** Work task **
Find how many lines in the material contain "computer"; your answer should be that number alone.
[Opening Dataset section]
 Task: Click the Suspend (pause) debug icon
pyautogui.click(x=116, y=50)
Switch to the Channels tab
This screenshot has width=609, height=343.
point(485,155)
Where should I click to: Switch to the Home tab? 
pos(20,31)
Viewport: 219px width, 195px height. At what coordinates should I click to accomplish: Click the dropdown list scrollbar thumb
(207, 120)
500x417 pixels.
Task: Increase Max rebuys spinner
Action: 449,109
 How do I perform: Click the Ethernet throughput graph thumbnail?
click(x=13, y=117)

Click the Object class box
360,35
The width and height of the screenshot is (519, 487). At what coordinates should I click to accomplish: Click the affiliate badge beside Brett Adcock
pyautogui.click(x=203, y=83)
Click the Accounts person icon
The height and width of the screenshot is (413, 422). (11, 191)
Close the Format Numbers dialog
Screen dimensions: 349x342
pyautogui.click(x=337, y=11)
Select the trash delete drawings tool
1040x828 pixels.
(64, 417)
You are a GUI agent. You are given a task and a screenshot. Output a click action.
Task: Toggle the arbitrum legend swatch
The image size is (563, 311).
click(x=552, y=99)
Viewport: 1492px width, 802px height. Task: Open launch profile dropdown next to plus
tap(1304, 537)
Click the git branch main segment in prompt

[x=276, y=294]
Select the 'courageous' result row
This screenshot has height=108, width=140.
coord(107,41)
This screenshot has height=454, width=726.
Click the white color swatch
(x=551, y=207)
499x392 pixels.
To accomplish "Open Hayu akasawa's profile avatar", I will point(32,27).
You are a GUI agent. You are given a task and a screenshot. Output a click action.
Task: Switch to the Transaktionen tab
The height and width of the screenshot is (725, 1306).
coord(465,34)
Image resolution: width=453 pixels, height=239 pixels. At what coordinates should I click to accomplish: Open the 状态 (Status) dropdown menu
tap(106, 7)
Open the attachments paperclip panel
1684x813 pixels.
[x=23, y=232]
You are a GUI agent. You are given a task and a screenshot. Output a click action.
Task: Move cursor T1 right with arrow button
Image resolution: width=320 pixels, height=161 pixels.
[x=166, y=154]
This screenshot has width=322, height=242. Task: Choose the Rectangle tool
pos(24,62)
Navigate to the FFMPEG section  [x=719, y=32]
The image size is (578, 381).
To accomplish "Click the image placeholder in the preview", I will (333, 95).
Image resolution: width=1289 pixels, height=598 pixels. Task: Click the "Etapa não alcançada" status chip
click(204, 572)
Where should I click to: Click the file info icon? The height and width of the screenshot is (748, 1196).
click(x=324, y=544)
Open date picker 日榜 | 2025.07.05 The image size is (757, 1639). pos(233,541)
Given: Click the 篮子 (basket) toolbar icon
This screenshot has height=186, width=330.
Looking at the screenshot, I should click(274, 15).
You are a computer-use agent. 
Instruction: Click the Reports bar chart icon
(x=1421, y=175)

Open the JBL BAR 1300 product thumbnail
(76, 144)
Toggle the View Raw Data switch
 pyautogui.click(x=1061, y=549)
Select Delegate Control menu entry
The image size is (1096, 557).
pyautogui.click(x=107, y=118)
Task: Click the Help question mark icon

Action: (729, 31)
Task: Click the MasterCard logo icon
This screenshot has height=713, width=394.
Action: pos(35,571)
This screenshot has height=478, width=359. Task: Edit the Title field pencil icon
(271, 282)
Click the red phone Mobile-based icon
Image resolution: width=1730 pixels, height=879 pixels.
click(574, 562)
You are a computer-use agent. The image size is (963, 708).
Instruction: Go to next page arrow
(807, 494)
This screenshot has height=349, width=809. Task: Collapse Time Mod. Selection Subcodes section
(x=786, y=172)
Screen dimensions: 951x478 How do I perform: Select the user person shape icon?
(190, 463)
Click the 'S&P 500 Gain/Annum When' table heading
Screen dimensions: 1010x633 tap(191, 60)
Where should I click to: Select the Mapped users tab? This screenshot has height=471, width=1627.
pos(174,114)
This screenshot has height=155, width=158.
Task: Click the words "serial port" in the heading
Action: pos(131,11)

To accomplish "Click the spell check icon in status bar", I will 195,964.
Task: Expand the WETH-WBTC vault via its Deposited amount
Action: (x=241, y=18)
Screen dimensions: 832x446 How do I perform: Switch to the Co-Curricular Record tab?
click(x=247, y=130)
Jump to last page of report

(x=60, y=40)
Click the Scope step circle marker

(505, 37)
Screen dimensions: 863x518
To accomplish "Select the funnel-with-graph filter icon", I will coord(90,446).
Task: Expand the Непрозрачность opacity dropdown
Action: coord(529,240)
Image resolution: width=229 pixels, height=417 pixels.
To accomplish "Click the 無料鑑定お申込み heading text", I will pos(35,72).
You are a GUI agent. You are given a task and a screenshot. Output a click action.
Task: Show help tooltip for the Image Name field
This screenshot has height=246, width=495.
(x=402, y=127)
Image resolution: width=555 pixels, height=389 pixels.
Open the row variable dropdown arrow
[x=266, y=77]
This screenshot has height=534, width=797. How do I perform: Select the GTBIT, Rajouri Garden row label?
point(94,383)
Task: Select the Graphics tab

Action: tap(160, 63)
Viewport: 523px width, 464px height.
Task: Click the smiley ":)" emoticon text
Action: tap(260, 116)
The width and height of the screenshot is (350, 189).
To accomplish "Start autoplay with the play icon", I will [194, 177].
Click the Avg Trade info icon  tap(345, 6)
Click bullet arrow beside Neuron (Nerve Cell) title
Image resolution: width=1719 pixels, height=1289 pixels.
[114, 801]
[Closing Dataset section]
** Response **
2